Sur les conclusions tendant à l’application de l’article L. 761-1 du code de justice administrative :

Considérant qu’aux termes de l’article L. 761-1 du code de justice administrative : « Dans toutes les instances, le juge condamne la partie tenue aux dépens ou, à défaut, la partie perdante, à payer à l’autre partie la somme qu’il détermine, au titre des frais exposés et non compris dans les dépens. Le juge tient compte de l’équité ou de la situation économique de la partie condamnée. Il peut, même d’office, pour des raisons tirées des mêmes considérations, dire qu’il n’y a pas lieu à cette condamnation » ;

Considérant qu’il n’y a pas lieu, dans les circonstances de l’espèce, de mettre à la charge de l’Etat la somme demandée par la SOCIETE EMERSON EUROPE SA en application de l’article L. 761-1 du code de justice administrative ;

D E C I D E :

Article 1er : Il n’y a pas lieu de statuer sur les conclusions de la requête de la SOCIETE EMERSON EUROPE SA à hauteur d’un montant de 38 euros, dégrevé en cours d’instance, au titre de la cotisation supplémentaire d’impôt sur les sociétés concernant l’exercice clos en 2002.
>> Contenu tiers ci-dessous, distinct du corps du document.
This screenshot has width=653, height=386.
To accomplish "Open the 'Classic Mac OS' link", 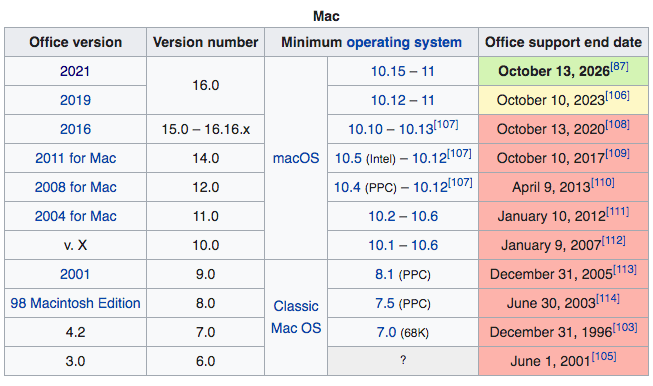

Article 2 : Le surplus de la requête de la SOCIETE EMERSON EUROPE SA est rejeté.

Article 3 : Le présent jugement sera notifié à la SOCIETE EMERSON EUROPE SA et au délégué chargé de la direction des grandes entreprises.

Délibéré après l’audience du 23 novembre 2011, à laquelle siégeaient :

M. Marcovici, président,

M. Charzat, premier conseiller,

Mme Fontaine, conseiller,

Lu en audience publique le 13 décembre 2011.

Le rapporteur, Le président,

signé signé

J.M. CHARZAT L. MARCOVICI

Le greffier,

signé

A.MOULARD

La République mande et ordonne au ministre du budget, des comptes publics et de la réforme de l’Etat en ce qui le concerne ou à tous huissiers de justice à ce requis en ce qui concerne les voies de droit commun, contre les parties privées, de pourvoir à l’exécution de la présente décision.